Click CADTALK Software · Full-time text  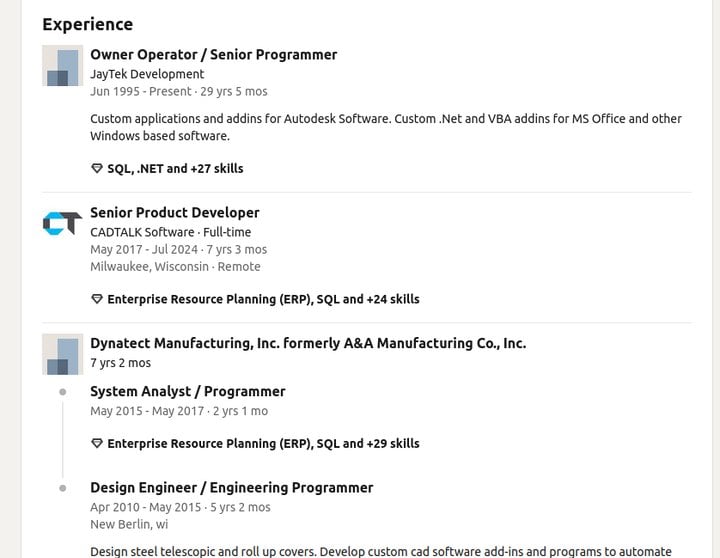pos(170,232)
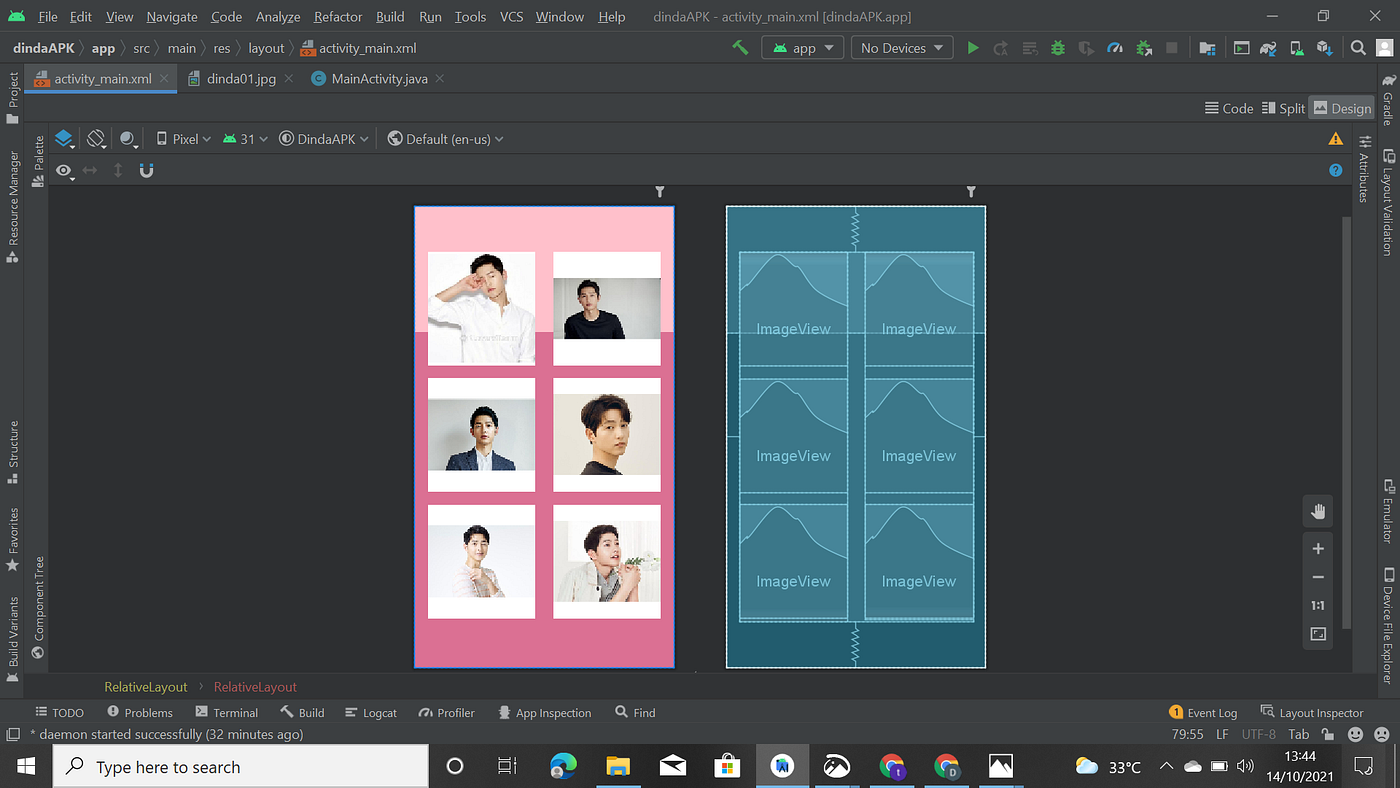Image resolution: width=1400 pixels, height=788 pixels.
Task: Toggle the Project tool window
Action: 13,89
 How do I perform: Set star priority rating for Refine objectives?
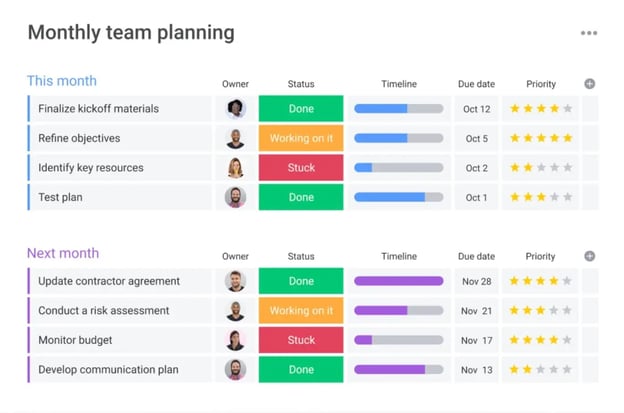click(541, 138)
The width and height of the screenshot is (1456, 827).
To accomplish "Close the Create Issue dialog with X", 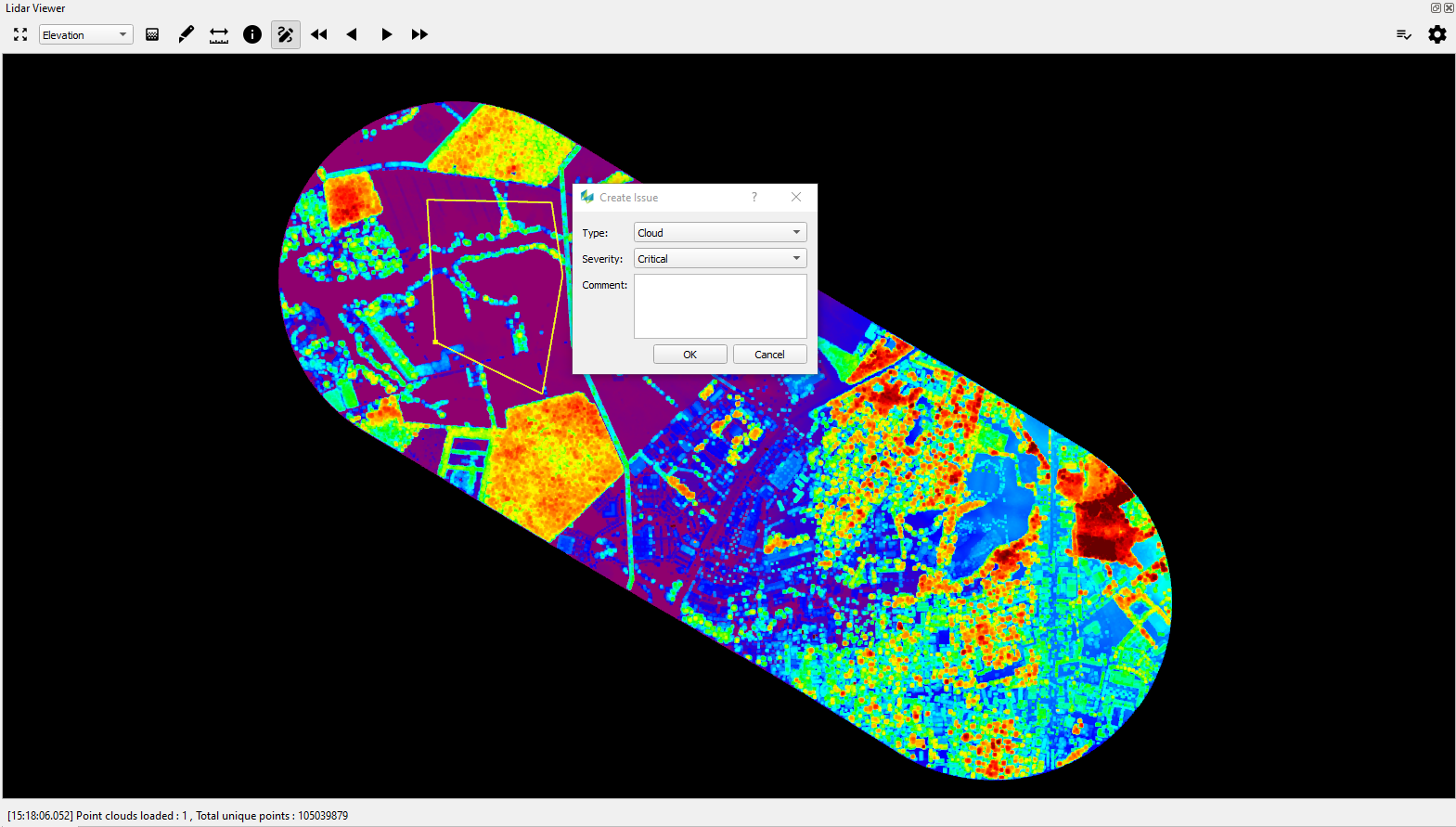I will click(x=796, y=197).
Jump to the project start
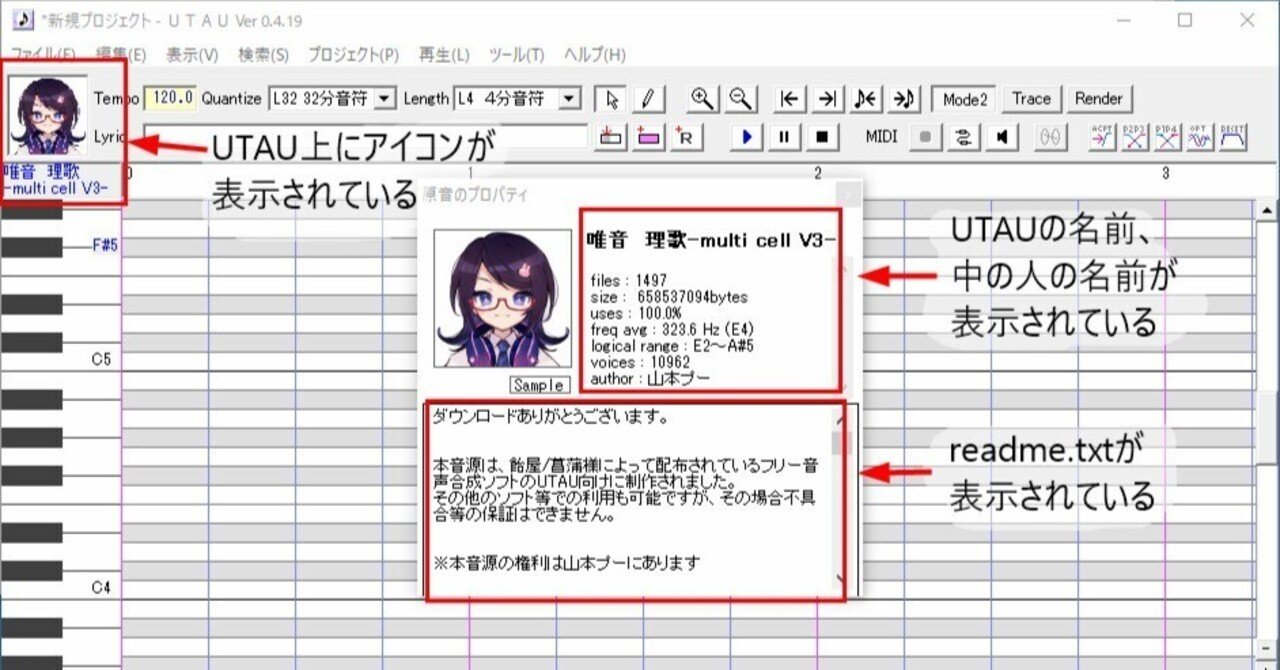Viewport: 1280px width, 670px height. pyautogui.click(x=789, y=98)
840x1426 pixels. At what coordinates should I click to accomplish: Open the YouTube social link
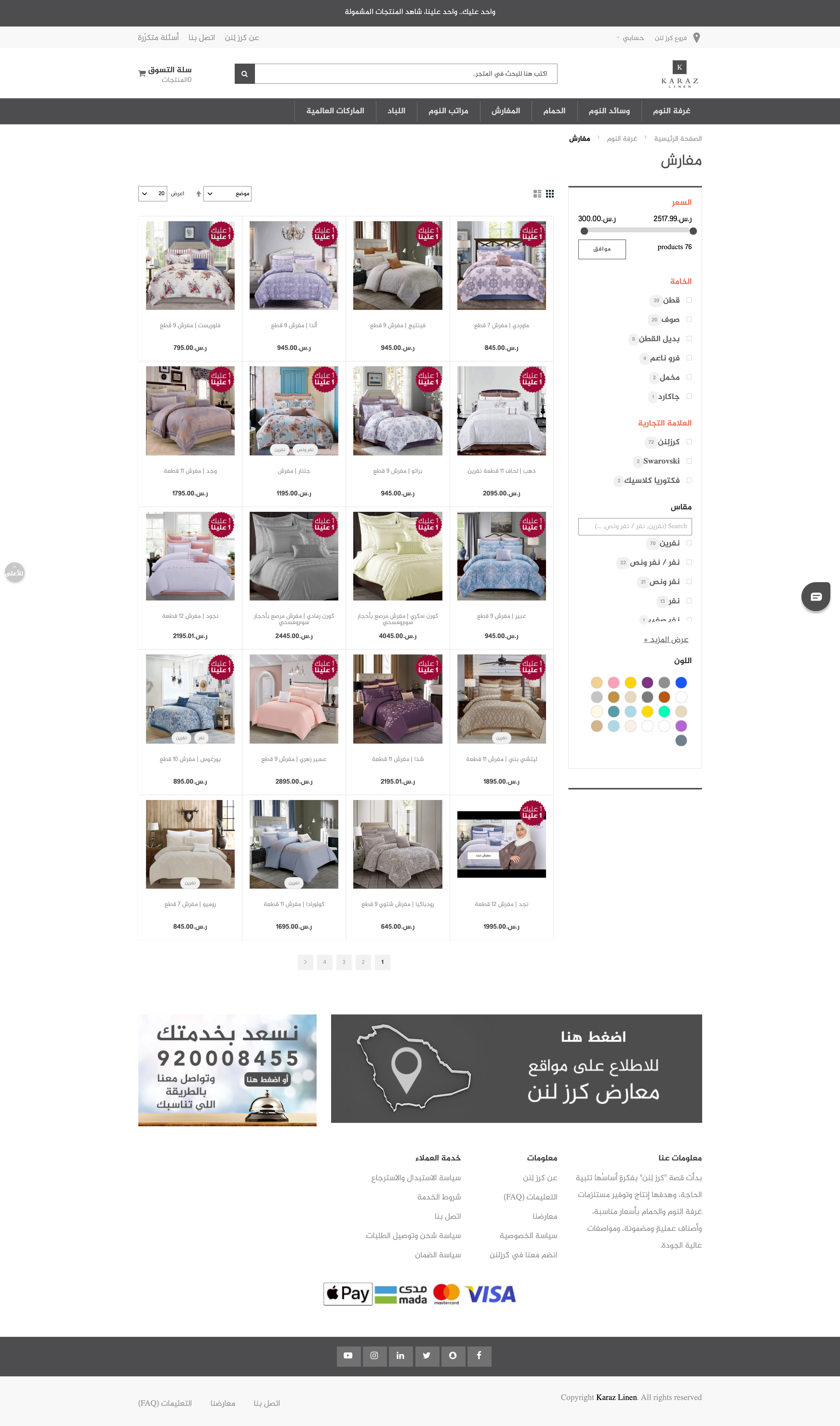pos(348,1355)
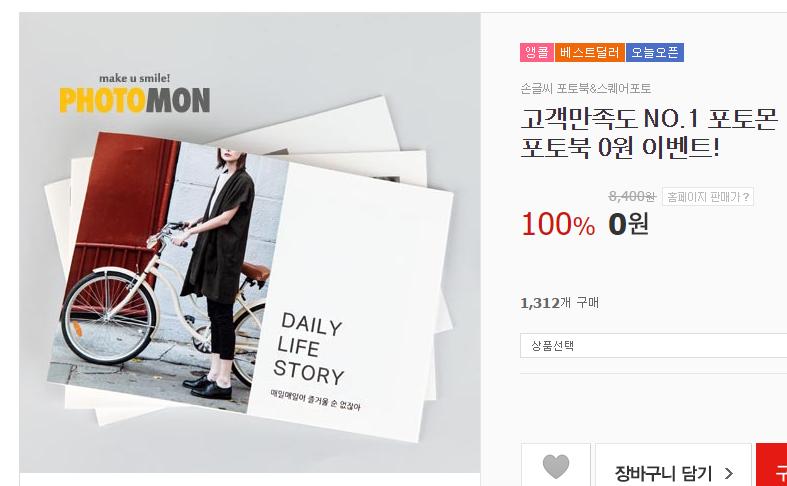Click the heart wishlist icon
This screenshot has width=787, height=486.
pos(556,466)
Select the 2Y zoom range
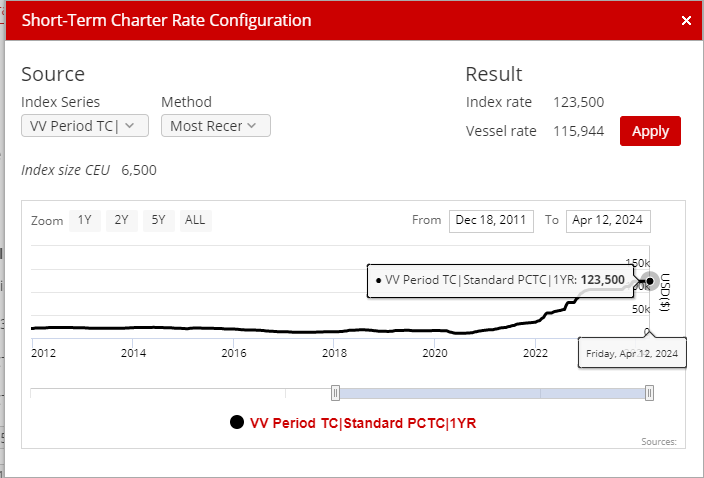Viewport: 704px width, 478px height. point(121,220)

- _What you will do_: I need the lines from the line holding "840x1426 pixels. At" through the end of the material, inclusive, restated word for word and without pictures.

- _Task result_:
840x1426 pixels. At what coordinates should I click to accomplish: Open the YouTube social link
pos(348,1355)
Click the heart wishlist icon
This screenshot has width=787, height=486.
pos(556,466)
Select the 2Y zoom range
Viewport: 704px width, 478px height. point(121,220)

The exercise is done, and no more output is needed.